Semantic data integration generating value in drug discovery
During this presentation we will describe the difference between different data integration layers and the relevance of semantic data integration in the early Life Science Discovery process. The specific examples will show the support of critical elements for the Lead Discovery and Target Discovery process, integrating different sources, scientific objects and information levels. The key message will be, that the integration challenges of the 90's, which were mostly technology based, are in the final phase of being solved, and that now the industry is facing an even more difficult challenge: the semantic integration, which requires a thorough understanding of the actual data and the business processes which it is used by. Basic access and analysis of data is today's state-of-the-art, but represents only a portion of the user's requirements. To leverage its full capabilities, data and information must be exploited to a further degree.
ChemInfo: a bridge connecting data islands
ChemInfo is a web application developed at Novartis that provides access to a series of structure databases, by structure query or by data search on a few key items. The query is sent to the underlying search systems, results are collected and merged (grouped by structure) and provided as a single hit list. This hit list can be browsed using predefined layouts: - grouped by structure for a compact overview especially for substructure queries;
- flattened for structure with essential data;
- set of "Substance Sheets" to display all data from the particular data source. Hyperlinks allow to drill-down to further information (eg, to biological data) or to transfer the molfile or Synthesis Sheet to ISIS/Draw.

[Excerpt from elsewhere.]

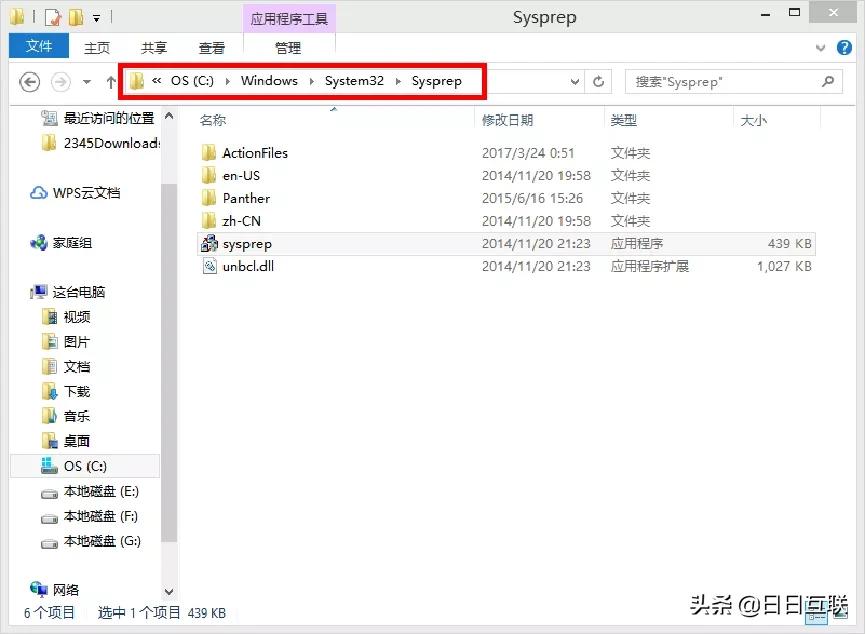866x634 pixels.
Task: Open the 管理 application tools tab
Action: pos(286,47)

A search can be restricted to a subset of databases as part of the search constraints or while browsing results. In addition, manual (de)selection is implemented and is preserved when switching from ungrouped to grouped display and back, or when adding or removing data sources. ChemInfo can be connected to any database system that provides either a command-line interface, an Oracle cartridge or a web service and that accepts a structure query in MDL Molfile, Smiles/Smarts or Rosdal format. An ActiveX control is used to transfer queries from or to ISIS/Draw. Display of the query and results is done without any plugin. Data searches focus on category of information, not on data fields in particular databases. Results and the underlying queries are preserved and can be saved permanently by the user.